2.2.1 溶血素BL(HBL)Beecher1991年从B.c.菌株中分离提纯了一种具有活性的三亚基肠毒素,命名为溶血素BL(hemolysinBL),能够引起家兔肠段的液体积累,可以改变豚鼠皮肤血管的通透性,具有对vero细胞的溶细胞毒性。其由一个结合亚基B(37.5kD)、两个溶血亚基L1(38.2kD)及L2(43.5kD)组成,编码3个亚基的基因hblA、hblD、hblC经克隆、测序与分析,表明其在同一个mRNA中受一个操众子调控转录如图1。这些组分的物理化学性质非常相似,等电点(pI)为5.34,5.33和5.33。其中hblA编码结合亚基B,hblD、hblC分别编码溶血亚基L1及L2,hblB编码B’蛋白,hblC和hblD仅隔37bp个碱基,B、L1、L2蛋白分别有31、30、32个氨基酸的信号肽,hblD和hblA之间最少有100bp碱基,hblA和 hblB有381 bp的碱基隔开,B’蛋白与B蛋白开始的158个氨基酸非常相似,但其功能尚未清楚。Douglas J.Beecher等人利用等电聚焦电泳技术和快速蛋白液相层析技术证明单独成分的溶血素亚基并不会在血平板上产生溶血环,只有当3个亚基结合后,才会产生溶血环。
图1 芽孢杆菌溶血素BL操纵子图谱
2.2.2 非溶血素肠毒素(Nhe)非溶血素肠毒素(Nhe)由45、39和105kD的蛋白组成,其蛋白成分已被分离出来。1999年Granum等给出了nhe操纵子的序列,该操纵子有3个开放式阅读框,相应的3个基因分别是:nheA、nheB和nheC。前两个基因的产物分别为45kD和39kD 蛋白,而nheC 的产物尚未纯化出来,其功能未知。Nhe与Vero细胞相互作用的研究表明105kD蛋白是复合物的结合部位,而其他两个组分是无法单独结合到细胞上去。该105kD 蛋白是一种金属蛋白,具有分解明胶和胶原的活力。与hbl 基因不同,编码该毒素的基因位于质粒上。
图2 芽孢杆菌非溶血素Nhe操纵子图谱
溶血素BL(HBL)与非溶血素肠毒素(Nhe)同时受到PlcR的调控。
2.2.3 肠毒素T(entertoxin T)肠毒素T为单一亚基的蛋白质,由 bceT基因编码,日本学者Agata对其基因克隆、测序和分析表明其由336个氨基酸组成。并认为其有细胞毒性,可导致家兔肠段的液体积累,可以改变豚鼠皮肤血管的通透性,具有对vero细胞的溶细胞毒性。其产物属于肠毒素蛋白。该毒素同溶血素BL无同源性,而且认为肠毒素T 不会导致食物中毒。

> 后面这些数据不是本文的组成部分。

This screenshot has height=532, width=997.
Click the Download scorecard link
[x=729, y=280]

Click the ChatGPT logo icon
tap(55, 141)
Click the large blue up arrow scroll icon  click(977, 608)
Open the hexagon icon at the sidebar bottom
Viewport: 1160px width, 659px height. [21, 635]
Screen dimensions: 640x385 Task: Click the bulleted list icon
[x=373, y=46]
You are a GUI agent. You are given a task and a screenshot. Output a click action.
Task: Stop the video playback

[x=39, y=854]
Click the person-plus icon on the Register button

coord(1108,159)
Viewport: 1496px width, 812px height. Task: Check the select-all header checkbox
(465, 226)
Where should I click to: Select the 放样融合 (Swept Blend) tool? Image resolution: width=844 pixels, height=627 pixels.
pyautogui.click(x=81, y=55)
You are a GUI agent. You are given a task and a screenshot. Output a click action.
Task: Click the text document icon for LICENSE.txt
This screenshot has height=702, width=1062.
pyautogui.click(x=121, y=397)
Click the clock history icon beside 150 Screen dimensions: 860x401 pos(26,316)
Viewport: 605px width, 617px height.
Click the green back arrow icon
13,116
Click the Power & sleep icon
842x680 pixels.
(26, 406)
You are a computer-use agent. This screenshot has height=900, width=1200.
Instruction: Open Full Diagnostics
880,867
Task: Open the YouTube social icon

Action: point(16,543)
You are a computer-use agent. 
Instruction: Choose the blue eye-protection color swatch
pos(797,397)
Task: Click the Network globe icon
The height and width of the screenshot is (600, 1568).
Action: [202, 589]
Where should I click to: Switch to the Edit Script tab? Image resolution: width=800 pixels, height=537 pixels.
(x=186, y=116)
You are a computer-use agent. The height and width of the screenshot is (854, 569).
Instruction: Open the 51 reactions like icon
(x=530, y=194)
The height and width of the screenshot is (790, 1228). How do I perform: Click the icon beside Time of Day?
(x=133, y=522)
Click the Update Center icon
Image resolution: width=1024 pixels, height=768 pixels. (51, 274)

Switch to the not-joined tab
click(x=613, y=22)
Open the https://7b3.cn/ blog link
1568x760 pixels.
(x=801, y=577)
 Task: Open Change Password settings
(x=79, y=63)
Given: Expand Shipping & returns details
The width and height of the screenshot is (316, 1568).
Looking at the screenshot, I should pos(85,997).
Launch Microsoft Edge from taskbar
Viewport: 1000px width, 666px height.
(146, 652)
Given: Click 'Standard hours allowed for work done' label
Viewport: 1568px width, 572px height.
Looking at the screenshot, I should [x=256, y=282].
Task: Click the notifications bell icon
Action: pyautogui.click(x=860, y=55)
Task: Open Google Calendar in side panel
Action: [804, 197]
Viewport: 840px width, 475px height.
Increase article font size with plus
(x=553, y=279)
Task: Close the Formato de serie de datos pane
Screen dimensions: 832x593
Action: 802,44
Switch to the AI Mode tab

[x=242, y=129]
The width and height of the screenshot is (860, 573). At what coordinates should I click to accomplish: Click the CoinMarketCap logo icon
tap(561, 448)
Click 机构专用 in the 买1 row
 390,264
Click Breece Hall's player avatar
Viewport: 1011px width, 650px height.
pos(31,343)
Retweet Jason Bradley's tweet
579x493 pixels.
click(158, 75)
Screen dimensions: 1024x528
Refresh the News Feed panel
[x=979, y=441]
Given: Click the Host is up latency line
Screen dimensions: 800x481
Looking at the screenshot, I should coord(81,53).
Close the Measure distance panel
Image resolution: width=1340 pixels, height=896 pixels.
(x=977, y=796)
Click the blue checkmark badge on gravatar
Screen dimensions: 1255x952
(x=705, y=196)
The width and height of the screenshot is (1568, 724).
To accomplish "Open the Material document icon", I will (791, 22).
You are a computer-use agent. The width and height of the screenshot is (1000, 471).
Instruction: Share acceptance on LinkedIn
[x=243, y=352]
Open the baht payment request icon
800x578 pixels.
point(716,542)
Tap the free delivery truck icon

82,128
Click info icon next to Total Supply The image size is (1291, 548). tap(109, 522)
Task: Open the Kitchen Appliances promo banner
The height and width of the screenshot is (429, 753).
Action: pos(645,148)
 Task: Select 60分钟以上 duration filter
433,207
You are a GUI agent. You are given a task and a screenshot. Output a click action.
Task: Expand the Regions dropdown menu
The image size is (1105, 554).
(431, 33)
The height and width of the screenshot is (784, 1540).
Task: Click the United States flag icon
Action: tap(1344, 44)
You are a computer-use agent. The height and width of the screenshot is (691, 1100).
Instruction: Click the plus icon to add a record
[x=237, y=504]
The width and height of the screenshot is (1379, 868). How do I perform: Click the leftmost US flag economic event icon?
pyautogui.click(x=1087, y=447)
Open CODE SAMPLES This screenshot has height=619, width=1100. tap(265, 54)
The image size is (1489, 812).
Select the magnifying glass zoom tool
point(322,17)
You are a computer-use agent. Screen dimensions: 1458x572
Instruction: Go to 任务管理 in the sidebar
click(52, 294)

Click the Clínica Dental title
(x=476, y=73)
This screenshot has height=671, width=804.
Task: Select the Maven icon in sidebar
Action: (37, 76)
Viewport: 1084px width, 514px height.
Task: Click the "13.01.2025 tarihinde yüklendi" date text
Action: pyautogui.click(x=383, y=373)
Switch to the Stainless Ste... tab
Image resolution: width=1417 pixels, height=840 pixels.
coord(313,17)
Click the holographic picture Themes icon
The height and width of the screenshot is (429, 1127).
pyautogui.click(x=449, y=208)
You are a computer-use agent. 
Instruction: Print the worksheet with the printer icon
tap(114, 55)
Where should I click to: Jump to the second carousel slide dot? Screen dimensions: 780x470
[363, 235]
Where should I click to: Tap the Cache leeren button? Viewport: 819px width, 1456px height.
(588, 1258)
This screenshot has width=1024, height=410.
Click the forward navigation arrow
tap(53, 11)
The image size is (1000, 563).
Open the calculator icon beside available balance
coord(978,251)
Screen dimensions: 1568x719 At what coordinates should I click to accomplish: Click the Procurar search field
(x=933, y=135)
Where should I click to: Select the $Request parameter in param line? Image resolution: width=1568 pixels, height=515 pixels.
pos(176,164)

2.2.4 细胞毒素K 早期在法国报道过食物中毒,其氨基酸序列显示它属于β-桶孔形成毒素,能在磷脂双分子层中形成直径至少为7A°的孔,该孔具有微弱的离子选择性,已证实它对人类肠道Caco-2上皮细胞具有毒性。
3 蜡样芽孢杆菌毒素的调控
PlcR是条件性人类病原菌B.cereus和共生病原菌B.thuringiensis细胞外毒性因子的一个多效调节子,它在细胞进入稳定期时诱导生长。受到PlcR调节的基因有:plcA编码一个专一性磷脂酰肌醇磷脂酶C(PI-PLC),Plc编码一个改良的磷脂酰胆碱磷脂酶 C(PC-PLC),nhe编码一个无溶血性的肠毒素,hbl编码一个溶血性的肠毒素 BL(HBL);以及推定为S-层类似表面蛋白的基因,以及一个推定为细胞外RNA酶。通过分析37.1kb的hbl,plcA和plcR周围的DNA序列,推定存在28个ORF。3条新基因推定受到PlcR 的调节并编码一个中性蛋白酶,subtilase家族丝氨酸蛋白酶(Sfp)以及一个推定的细胞壁水解酶(Cwh)得到确认。相应的sfp和cwh 基因定位于plcA的上游调节区域,能同时受到位于逆转录基因之间的PlcR结合位点的调控。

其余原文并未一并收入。